Ruinous medical debt. Skyrocketing private insurance premiums. Wage stagnation. High and rising health care prices are at the heart of these issues, which inflict profound financial hardship on families.
In 2022, only four in 10 Americans could cover an unplanned $1,000 expense. Just weeks ahead of the midterm election, economic issues are a key issue for voters, according to recent polling from the Kaiser Family Foundation. And, nearly nine in 10 Americans say a candidate’s plan to lower health care costs is important to their midterm election vote.
Experts convened Oct. 5 to spotlight trends making health care more expensive and talk through levers the policy reform community can pull to bring prices down at an event hosted by the Society of Health Policy Young Professionals.
Below, view our top takeaways from the panel:
1. Prices hospitals and clinicians charge are driving health care costs higher.
“Prices are driving health care spending,” said Aditi Sen, Director of Research and Policy at the Health Care Costs Institute, a non-profit that aims to shed light on trends that drive spending.
Sen took a moment to highlight a key figure from her data-packed slide deck: From 2015 to 2019, spending per person with employer-sponsored insurance grew about 22%.
“About two-thirds of that increase is spending is due to the growth in service prices,” she said.
In other words, rising prices clinicians and hospitals charge fuel the increase in health care costs. And prices are expected to go up more – fast. The rate of health care inflation is expected to nearly double between mid-2022 and mid-2023, according to the Federal Reserve Bank of Dallas.

» TASK INSTRUCTIONS
From the passage on health care prices, reproduce word for word the stretch that begins with the words containing "In 2022, only" and ends with "midterm election vote.".

» DATASET EXCERPTS
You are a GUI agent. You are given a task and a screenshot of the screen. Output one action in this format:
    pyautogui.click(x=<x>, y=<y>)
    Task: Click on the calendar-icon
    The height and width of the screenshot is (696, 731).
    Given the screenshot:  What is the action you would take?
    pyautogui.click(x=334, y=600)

» FINISHED EXERCISE
In 2022, only four in 10 Americans could cover an unplanned $1,000 expense. Just weeks ahead of the midterm election, economic issues are a key issue for voters, according to recent polling from the Kaiser Family Foundation. And, nearly nine in 10 Americans say a candidate’s plan to lower health care costs is important to their midterm election vote.